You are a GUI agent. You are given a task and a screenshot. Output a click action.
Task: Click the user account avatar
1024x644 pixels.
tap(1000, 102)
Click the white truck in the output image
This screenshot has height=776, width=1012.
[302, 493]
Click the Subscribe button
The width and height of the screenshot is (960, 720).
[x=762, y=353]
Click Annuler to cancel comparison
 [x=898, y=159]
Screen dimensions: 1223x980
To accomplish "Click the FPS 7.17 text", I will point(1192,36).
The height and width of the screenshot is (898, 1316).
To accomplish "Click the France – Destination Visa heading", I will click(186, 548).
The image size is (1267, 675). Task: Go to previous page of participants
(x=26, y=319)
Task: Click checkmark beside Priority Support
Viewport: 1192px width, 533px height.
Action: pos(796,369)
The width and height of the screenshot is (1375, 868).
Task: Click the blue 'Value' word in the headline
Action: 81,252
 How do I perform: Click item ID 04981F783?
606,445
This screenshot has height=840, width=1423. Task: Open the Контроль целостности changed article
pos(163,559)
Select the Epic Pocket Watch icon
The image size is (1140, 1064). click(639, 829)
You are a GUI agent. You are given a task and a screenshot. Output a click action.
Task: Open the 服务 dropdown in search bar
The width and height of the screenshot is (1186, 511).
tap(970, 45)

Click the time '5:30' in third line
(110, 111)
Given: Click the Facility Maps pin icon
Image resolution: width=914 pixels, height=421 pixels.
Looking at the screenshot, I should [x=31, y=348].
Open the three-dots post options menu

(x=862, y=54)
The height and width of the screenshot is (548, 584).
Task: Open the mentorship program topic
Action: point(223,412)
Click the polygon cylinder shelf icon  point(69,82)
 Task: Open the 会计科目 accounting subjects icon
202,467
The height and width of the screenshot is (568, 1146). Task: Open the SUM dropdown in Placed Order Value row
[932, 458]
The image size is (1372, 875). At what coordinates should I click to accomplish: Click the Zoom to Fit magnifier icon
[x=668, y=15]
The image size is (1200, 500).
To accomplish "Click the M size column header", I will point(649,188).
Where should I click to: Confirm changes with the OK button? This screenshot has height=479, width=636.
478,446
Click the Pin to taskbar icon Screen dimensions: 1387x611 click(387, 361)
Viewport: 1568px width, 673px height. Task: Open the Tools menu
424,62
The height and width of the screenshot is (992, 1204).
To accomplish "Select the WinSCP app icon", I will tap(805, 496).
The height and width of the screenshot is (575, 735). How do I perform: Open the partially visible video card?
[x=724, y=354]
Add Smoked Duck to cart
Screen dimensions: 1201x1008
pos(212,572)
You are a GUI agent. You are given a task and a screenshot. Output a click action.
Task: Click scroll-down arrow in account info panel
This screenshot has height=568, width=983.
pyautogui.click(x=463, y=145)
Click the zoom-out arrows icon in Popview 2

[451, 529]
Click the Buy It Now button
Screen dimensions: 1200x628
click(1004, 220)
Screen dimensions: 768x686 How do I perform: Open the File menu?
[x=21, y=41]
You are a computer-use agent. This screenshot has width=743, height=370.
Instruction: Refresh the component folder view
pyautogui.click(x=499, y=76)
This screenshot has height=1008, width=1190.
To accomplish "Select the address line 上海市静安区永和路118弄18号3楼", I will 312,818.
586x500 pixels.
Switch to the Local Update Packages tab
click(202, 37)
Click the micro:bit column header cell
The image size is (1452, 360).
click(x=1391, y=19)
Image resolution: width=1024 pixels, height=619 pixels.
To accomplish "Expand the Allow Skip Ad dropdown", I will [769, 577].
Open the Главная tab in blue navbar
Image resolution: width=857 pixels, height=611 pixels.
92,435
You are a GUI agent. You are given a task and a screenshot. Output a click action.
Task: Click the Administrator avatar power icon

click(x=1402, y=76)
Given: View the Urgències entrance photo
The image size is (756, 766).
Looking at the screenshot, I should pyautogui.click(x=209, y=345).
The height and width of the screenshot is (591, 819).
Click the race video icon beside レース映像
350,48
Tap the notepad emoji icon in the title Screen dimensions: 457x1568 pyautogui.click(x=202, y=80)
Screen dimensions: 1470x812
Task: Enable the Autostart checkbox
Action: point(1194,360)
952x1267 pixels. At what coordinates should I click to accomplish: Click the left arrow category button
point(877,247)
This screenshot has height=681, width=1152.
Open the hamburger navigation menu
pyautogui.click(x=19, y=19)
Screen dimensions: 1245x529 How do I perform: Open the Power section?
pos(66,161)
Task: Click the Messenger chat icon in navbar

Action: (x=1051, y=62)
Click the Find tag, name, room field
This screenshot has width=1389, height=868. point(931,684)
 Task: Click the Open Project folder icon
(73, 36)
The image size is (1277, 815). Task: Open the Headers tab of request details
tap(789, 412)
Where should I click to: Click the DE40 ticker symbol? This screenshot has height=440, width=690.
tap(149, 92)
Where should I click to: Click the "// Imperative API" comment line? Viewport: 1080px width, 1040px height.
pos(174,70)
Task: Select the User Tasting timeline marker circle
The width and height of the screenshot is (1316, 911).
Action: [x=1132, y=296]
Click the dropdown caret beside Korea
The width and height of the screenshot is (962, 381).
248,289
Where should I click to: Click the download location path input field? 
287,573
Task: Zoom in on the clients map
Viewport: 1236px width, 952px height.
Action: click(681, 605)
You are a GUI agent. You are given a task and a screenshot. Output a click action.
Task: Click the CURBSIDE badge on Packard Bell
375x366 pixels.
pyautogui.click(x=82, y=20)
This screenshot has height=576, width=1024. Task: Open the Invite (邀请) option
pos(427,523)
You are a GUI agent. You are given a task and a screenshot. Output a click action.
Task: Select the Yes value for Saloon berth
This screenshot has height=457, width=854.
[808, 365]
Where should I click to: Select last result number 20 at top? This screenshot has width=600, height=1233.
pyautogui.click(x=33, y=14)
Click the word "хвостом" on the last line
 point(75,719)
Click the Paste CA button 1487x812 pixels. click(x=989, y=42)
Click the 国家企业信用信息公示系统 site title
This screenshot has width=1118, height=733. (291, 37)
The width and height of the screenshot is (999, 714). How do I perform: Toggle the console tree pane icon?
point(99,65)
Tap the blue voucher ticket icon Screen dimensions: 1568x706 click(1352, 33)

--- WORK REQUIRED ---
Find the lines above that contain the word "column" and collect them.

--- ANSWER TO THE PROBLEM ---
To accomplish "Click the M size column header", I will point(649,188).
Click the micro:bit column header cell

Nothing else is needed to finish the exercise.